Habrá quién considere estas
palabras mías como una reivindicación de los culpables. Desde luego nada más
contrario a mi pretensión. Mis palabras solo intentan reivindicar la presunción
de inocencia. Mis palabras solo pretenden tener la vocación de invocar el
sistemático incumplimiento de los derechos humanos, o, más concretamente, la
interesada infracción de los artículos 5, 6, 7, 8, 10, 11 y 12 contenidos en la
declaración de los Derechos Humanos, e incluso, en los casos más extremos, cada
vez más frecuentes, del punto 2 del artículo 17. Sin olvidar que todo el
proceso me genera una serie de dudas, de preguntas para las que prefiero no
tener respuesta, o al menos prefiero no verbalizarla.
¿Por qué todos estos casos siempre
tienen como protagonistas a personas que han alcanzado la élite de su
especialidad y no a las medianías? ¿Por qué la primera actitud es negar al acusado todos los logros profesionales que tienen que ver con méritos y no con deméritos? ¿Por
qué todos parecen producirse al amparo de una corriente de opinión en tiempo y
en forma? ¿Por qué todos parecen tener un sinnúmero de víctimas que salen todas
a la vez y al cabo del tiempo? ¿Por qué esa comparecencia tiene un cierto aire
coreográfico? ¿Por qué en algunos casos, no en todos, me parece que influye más
la soberbia que la lujuria? ¿Por qué?
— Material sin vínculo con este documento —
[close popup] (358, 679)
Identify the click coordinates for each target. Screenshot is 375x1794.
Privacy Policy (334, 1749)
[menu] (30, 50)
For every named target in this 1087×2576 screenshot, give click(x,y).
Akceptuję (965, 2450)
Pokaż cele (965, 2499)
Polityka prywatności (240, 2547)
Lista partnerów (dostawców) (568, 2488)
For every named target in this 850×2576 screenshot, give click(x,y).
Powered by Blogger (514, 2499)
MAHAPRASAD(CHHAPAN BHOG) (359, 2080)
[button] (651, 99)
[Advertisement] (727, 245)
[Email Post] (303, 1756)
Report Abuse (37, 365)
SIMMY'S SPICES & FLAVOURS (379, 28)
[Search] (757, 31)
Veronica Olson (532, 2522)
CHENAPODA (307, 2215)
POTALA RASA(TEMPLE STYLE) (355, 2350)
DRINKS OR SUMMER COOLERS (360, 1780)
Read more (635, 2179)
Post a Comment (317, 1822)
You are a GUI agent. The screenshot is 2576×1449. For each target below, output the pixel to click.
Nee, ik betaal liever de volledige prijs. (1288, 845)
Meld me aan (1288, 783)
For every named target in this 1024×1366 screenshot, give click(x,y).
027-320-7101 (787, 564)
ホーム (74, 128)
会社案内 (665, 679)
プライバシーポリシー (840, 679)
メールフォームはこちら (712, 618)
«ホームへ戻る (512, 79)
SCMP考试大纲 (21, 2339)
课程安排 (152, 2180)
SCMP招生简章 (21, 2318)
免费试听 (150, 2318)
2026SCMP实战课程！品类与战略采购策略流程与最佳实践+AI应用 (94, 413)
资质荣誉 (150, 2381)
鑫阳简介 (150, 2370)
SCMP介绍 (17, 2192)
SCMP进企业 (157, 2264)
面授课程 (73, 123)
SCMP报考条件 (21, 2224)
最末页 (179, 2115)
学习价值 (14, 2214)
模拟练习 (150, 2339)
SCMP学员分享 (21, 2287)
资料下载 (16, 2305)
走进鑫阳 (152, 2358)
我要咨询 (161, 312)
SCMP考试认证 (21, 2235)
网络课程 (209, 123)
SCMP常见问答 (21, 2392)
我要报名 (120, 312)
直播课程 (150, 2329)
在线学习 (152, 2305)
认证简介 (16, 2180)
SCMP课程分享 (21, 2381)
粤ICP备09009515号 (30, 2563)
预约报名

Demasiados por qué, demasiados cadáveres
en el armario, demasiado tiempo de silencios que se revelan al mismo tiempo, demasiados
sufrimientos y popularidades.
Incluso, con la intranquila
conciencia de quién ya lleva muchos años a sus espaldas y ha vivido lo
suficiente para considerar que ha vivido, repasando experiencias, repasando
errores y vivencias, se me ocurre una terrible pregunta personal ¿Por qué a veces tengo la triste sensación de
pensar que a pesar de haber luchado siempre contra la desigualdad me libro de pura
chiripa? O lo que es peor, me libro porque al no ser especialmente famoso,
especialmente popular, especialmente envidiable, mi fama está a salvo en mi propia
mediocridad, mi fama está a salvo en la propia mediocridad de mis posibles
demandantes.
Al final, tras tantas palabras,
tras tantas idas y venidas, viene a ser que la reivindicación exacerbada de una
justa pretensión por los medios inadecuados deviene en una injusticia mayor que
la denunciada, que la perseguida. El linchamiento, ya sea físico o moral, de un
ser humano contraviene sus derechos y la pretensión, cada vez más popular, cada
vez más enraizada en la sociedad, de que podemos escoger quién no tiene derecho
a los derechos humanos da paso a pensar que los tales derechos no son derechos,
esto es universales, si no graciosas concesiones que pueden ser otorgadas o
retiradas al arbitrio de la conveniencia o la moda ideológica del momento. Y lo acabaremos lamentando.